Preuve de la sensibilité de la question, le patriarche maronite est revenu dessus au troisième et dernier jour de sa visite en Jordanie. « Depuis 1948, toutes les résolutions internationales ont recommandé que Jérusalem reste ville ouverte à toutes les religions ; en 1951, la Knesset israélienne a elle-même adopté une résolution en ce sens. Aujourd’hui, hélas, le Parlement israélien vient de se dédire. Nous déplorons avec vous cette décision qui va réprimer les droits de tous ceux qui souhaitent visiter la Terre sainte et nous réclamons que l’ONU, par respect pour l’humanité, adopte une résolution condamnant cette décision, même si elle doit rester lettre morte. »

**DÉTAILS DE L'EXERCICE**
Prolongez le texte sur les propos du patriarche maronite au sujet de Jérusalem, en reprenant juste après sa dernière phrase.

**DONNÉES FOURNIES**
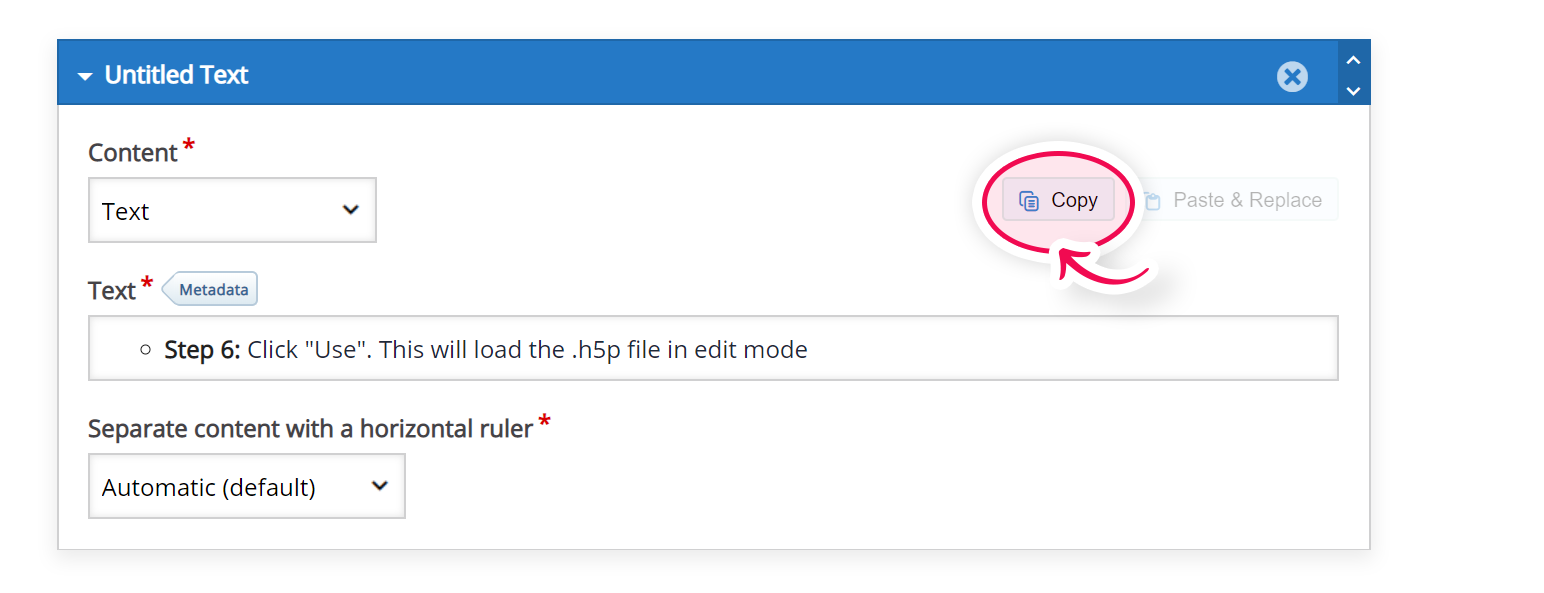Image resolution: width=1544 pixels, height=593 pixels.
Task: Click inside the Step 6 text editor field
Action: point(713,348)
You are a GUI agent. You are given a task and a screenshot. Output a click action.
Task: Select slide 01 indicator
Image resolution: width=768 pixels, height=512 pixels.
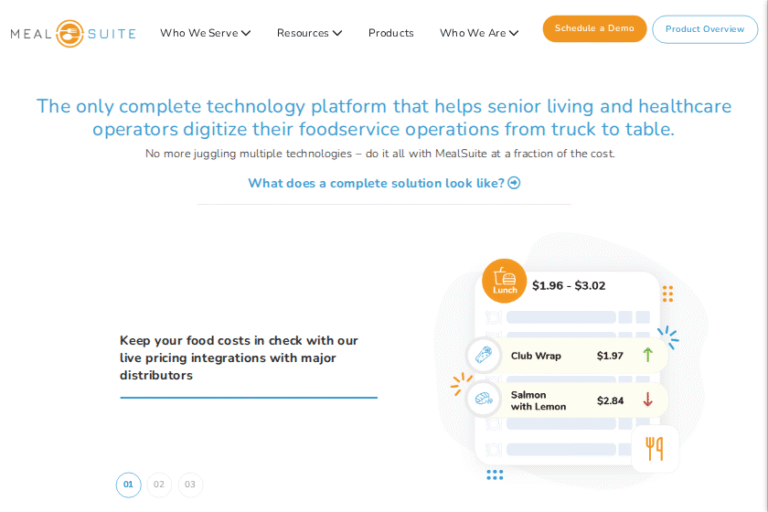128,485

**RÉPONSE ATTENDUE**
La veille de son départ pour Amman, le patriarche avait déclaré dans son homélie pour la messe dédiée à saint Charbel à Faraya, avoir « sur cette terre des évêchés, des paroisses, des institutions et un peuple » et il avait ajouté que « le peuple juif n’a pas le droit, ni les Etats qui le soutiennent de pousser toujours plus loin leurs agressions et leurs actes d’exclusion ». Il avait d’ailleurs usé de mots très durs contre cette loi, la qualifiant d’« ignoble » mais aussi d’ « anti-pluraliste », et d’ « antidémocratique ». Excluant de facto tous ceux qui ne sont pas juifs.
« Il est impensable que nous désertions une terre où la modération a été inventée »
Au cours de son séjour en Jordanie, le patriarche des maronites a rejoint une rencontre œcuménique au siège du vicariat catholique latin d’Amman. Y participaient les membres du conseil des chefs d’Eglise de Jordanie dont le patriarche latin émérite, Mgr Fouad Twal. La réunion a rassemblé autout de l’évêque latin pour la Jordanie, Mgr William Shomali, les représentants des Eglises orthodoxes, catholiques et évangéliques en Jordanie, ainsi que le nonce apostolique dans ce pays, Mgr Alberto Ortega.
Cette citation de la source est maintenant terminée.